▶ [What is required]: Change "plugin" to "extension" in the stretch from the line containing "Task: Select the" through the line containing "Screen dimensions: 1024x544 (454, 413)", and return only those lines with nothing else altered.

== Listed records ==

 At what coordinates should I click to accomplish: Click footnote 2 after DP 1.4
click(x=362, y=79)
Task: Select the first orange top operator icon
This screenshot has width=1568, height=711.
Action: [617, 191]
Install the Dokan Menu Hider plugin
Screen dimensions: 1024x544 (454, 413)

===
== Listed records ==

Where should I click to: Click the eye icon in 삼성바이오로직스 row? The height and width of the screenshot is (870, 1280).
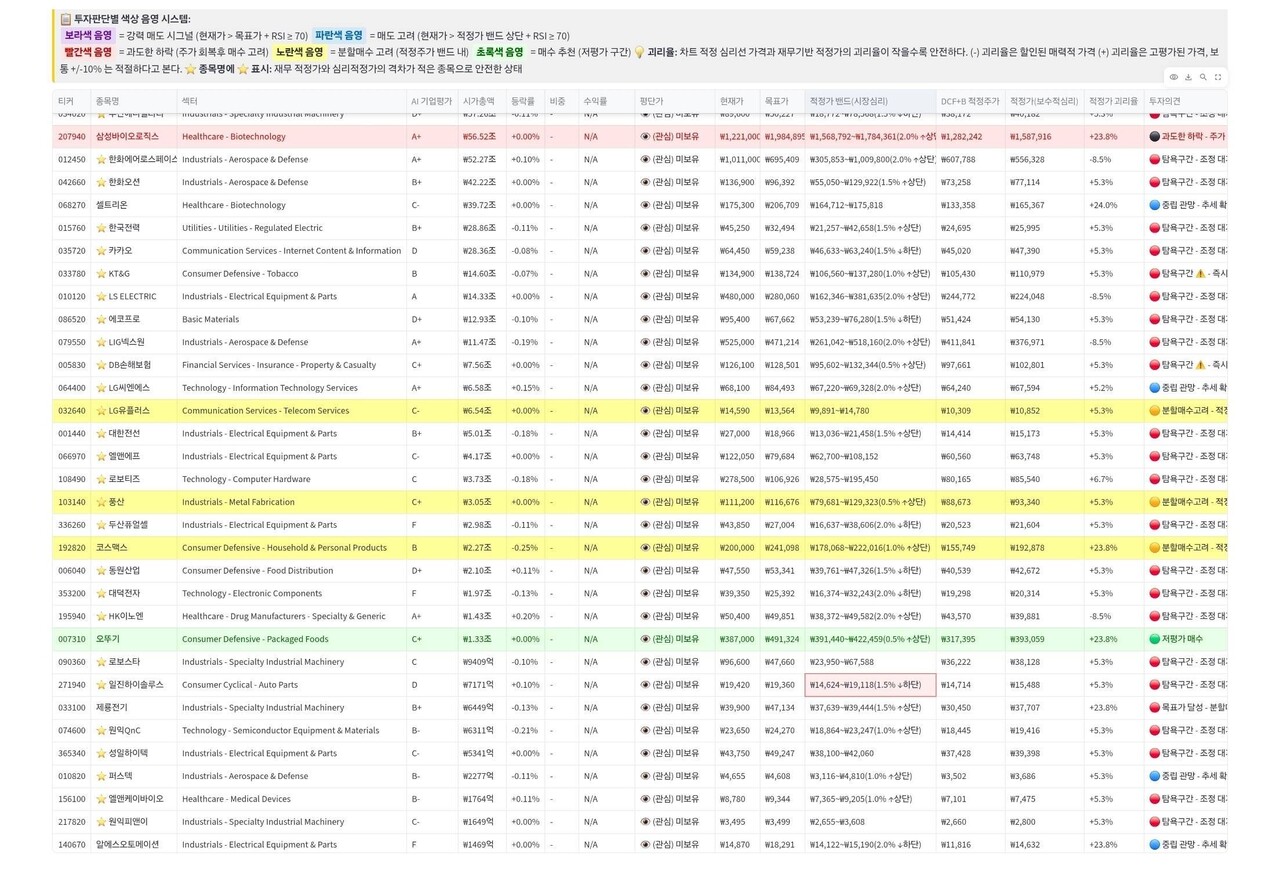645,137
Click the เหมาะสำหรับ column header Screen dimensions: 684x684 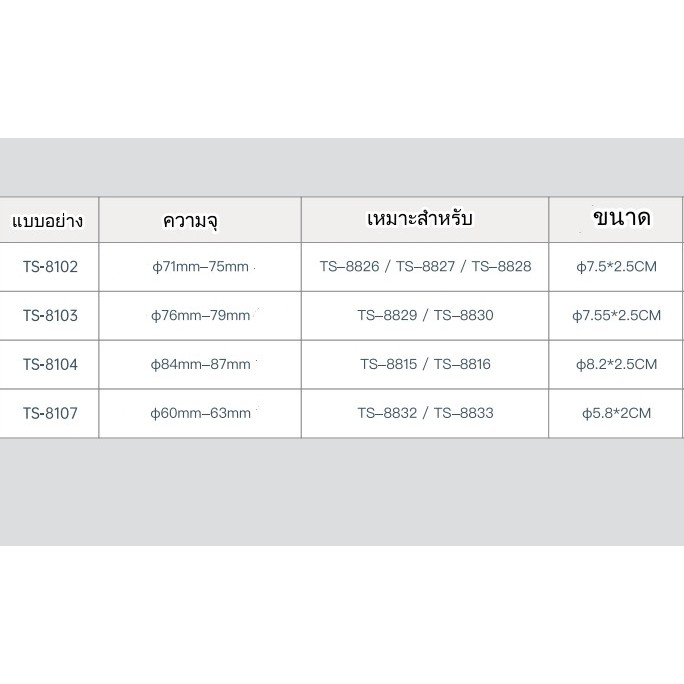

===

▶ [Expected answer]:
Task: Select the first orange top operator icon
This screenshot has width=1568, height=711.
Action: [617, 191]
Install the Dokan Menu Hider extension
Screen dimensions: 1024x544 (454, 413)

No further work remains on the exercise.